I have just finished reading an interesting book that sheds light on how rhetoric influenced the way people acted in ancient Rome. J. E. Lendon’s That Tyrant Persuasion: How Rhetoric Shaped the Roman World shows that public speechifying was the dominant mass medium of the time and affected the laws and, in many respects, the way people acted.

Lendon used as his prime example the conspiracy to assassinate Julius Caesar by Brutus, Cassius, and their associates. In Chapter Four, he discusses eight reasons why the whole conspiracy had been a shambles:

  • Decimus Brutus had armed gladiators near the Senate House of Pompey. Why did they not kill Caesar?
  • Why did all the conspirators in the Senate House want to stab Caesar themselves, producing a confused melee?
  • Why did the conspirators do nothing about Mark Antony and Marcus Lepidus, or any other followers of Caesar, not even arrest them for kid-glove treatment if the fastidious Brutus insisted?
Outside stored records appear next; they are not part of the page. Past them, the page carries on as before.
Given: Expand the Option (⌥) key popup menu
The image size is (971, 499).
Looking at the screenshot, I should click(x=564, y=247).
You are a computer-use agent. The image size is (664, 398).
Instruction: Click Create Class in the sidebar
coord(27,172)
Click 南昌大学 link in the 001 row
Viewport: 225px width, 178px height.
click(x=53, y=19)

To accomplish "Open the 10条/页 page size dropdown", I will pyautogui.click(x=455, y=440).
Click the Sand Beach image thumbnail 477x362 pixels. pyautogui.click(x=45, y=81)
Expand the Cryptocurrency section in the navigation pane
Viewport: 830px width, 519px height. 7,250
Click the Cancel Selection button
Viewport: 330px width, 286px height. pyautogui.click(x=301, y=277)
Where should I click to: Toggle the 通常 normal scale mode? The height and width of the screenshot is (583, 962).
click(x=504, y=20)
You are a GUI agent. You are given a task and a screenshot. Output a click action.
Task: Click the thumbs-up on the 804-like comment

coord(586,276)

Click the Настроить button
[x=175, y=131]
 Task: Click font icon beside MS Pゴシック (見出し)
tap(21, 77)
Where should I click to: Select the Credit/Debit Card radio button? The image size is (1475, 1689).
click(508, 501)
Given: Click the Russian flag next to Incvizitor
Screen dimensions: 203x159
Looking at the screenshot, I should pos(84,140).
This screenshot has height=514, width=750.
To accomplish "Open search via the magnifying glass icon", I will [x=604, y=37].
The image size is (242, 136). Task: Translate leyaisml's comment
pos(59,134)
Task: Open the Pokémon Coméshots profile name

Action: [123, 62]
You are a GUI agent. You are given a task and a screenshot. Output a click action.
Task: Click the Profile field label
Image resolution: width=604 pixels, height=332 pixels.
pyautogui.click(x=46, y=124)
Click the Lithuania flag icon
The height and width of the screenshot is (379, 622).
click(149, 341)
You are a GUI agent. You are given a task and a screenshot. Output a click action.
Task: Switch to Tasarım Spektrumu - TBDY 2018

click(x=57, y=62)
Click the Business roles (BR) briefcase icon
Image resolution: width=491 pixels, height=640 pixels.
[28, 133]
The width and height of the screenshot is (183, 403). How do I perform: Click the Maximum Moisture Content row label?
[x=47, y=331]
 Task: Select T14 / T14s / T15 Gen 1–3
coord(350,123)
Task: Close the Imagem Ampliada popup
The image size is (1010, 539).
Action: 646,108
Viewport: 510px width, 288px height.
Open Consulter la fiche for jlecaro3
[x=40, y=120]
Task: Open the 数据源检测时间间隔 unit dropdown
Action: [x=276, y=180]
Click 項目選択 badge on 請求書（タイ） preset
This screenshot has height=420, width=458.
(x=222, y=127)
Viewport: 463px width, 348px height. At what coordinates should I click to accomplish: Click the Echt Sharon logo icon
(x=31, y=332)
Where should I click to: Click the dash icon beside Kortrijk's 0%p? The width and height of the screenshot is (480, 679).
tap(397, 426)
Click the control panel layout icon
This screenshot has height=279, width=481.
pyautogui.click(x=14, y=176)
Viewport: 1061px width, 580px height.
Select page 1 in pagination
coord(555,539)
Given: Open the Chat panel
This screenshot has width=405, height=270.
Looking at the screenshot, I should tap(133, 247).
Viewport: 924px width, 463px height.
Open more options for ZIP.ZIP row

It was especially leaving Antony alive that Cicero later regarded as “childish.”
  • Why did Brutus think that after the assassination he would be able to address the Senate? Why did he not expect the senators, most of them loyalists of Caesar, to be terrified of the deed?
  • Why were the conspirators apparently surprised by the panic their deed caused in the city?
  • Why did the conspirators go up the Capitoline Hill?
  • Why did the conspirators spend March 16 giving speeches in the Forum?
  • Why, other than descending to give speeches, did the conspirators apparently have no plans for what to do after they ascended the Capitoline Hill, given that the reactions of Lepidus, Antony, their troops, and Caesar’s veterans could have been predicted?

In his book, Lendon deals with each of these questions in great detail. As I read his book, I suddenly saw that public speaking in ancient Rome was the equivalent of our social media, and that the conspirators who, at Donald Trump’s urging, marched on the Capitol on January 6, 2021 were being misled in much the same way that Brutus and his co-conspirators were by the conventions of ancient rhetoric.